WHAT TO WORK ON
Rescale the records from the line that contains "1023x479 pixels. Task: Click" through the line that contains "click(x=478, y=115)", both included, by writing those lines out again, requests and all, with every coordinate in the answers multiplied by 1.55 and rounded to whole numbers, halves rounding up. Give only these lines and leave the pictures out.

RAW RECORDS

★ ★ ★ ★

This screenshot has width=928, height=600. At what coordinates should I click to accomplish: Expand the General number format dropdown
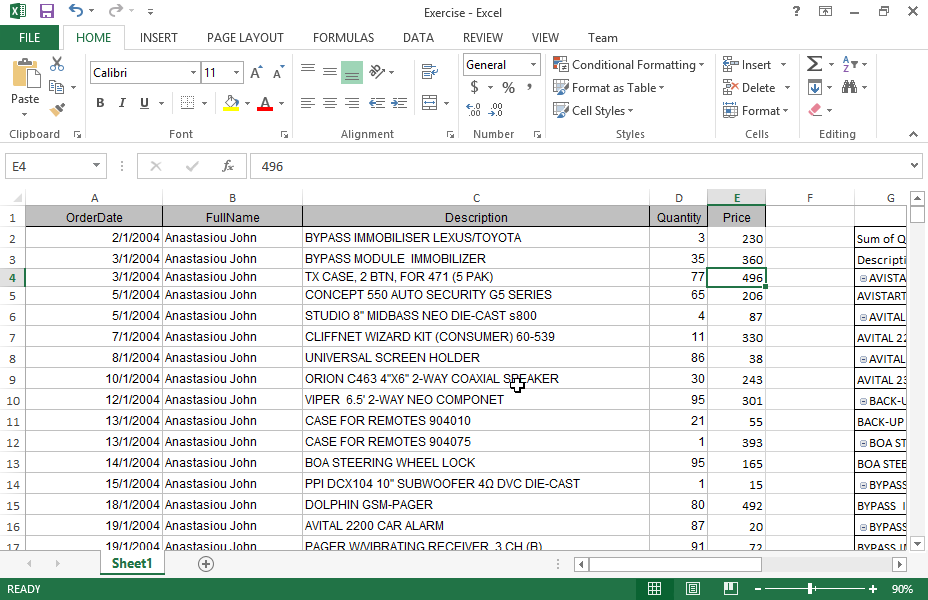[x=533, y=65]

★ ★ ★ ★

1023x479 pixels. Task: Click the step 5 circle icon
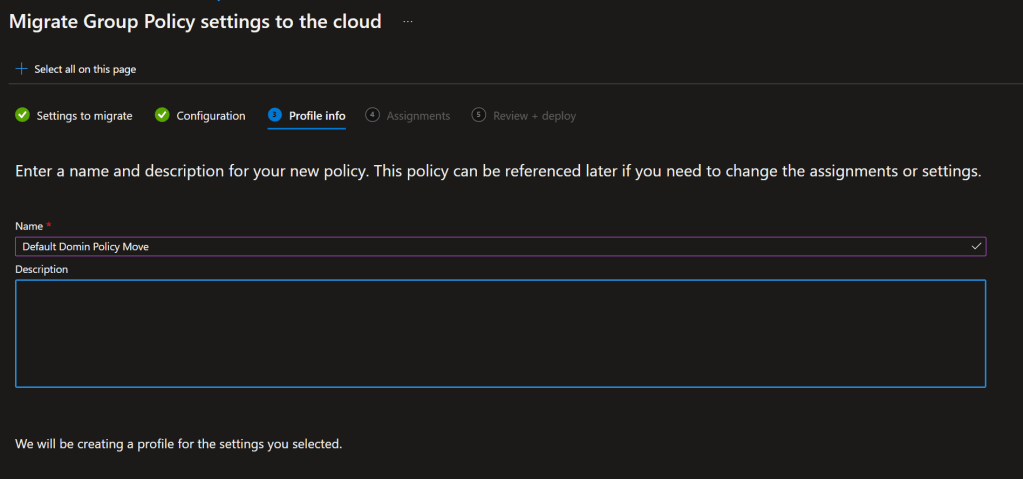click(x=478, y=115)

★ ★ ★ ★

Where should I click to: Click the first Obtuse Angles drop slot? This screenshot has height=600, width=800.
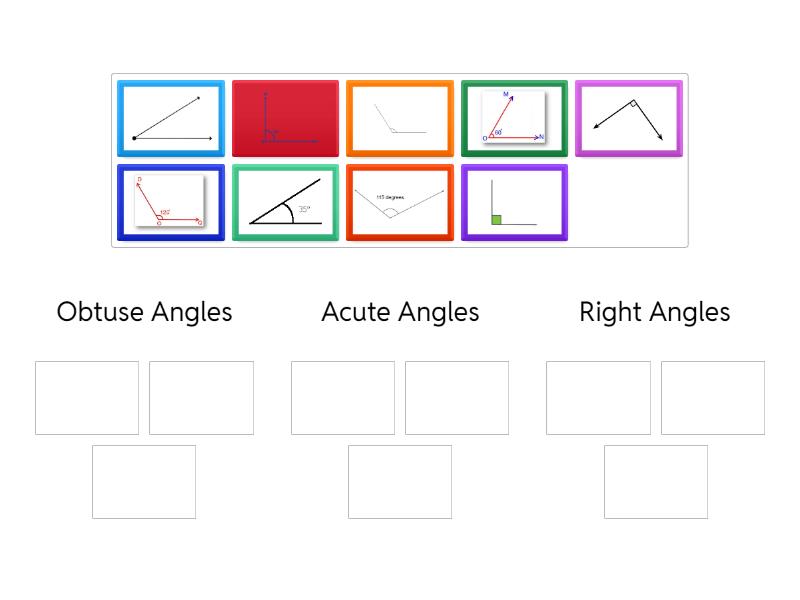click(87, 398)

★ ★ ★ ★

WRITTEN RESPONSE
1023x479 pixels. Task: Click the step 5 circle icon
click(x=741, y=178)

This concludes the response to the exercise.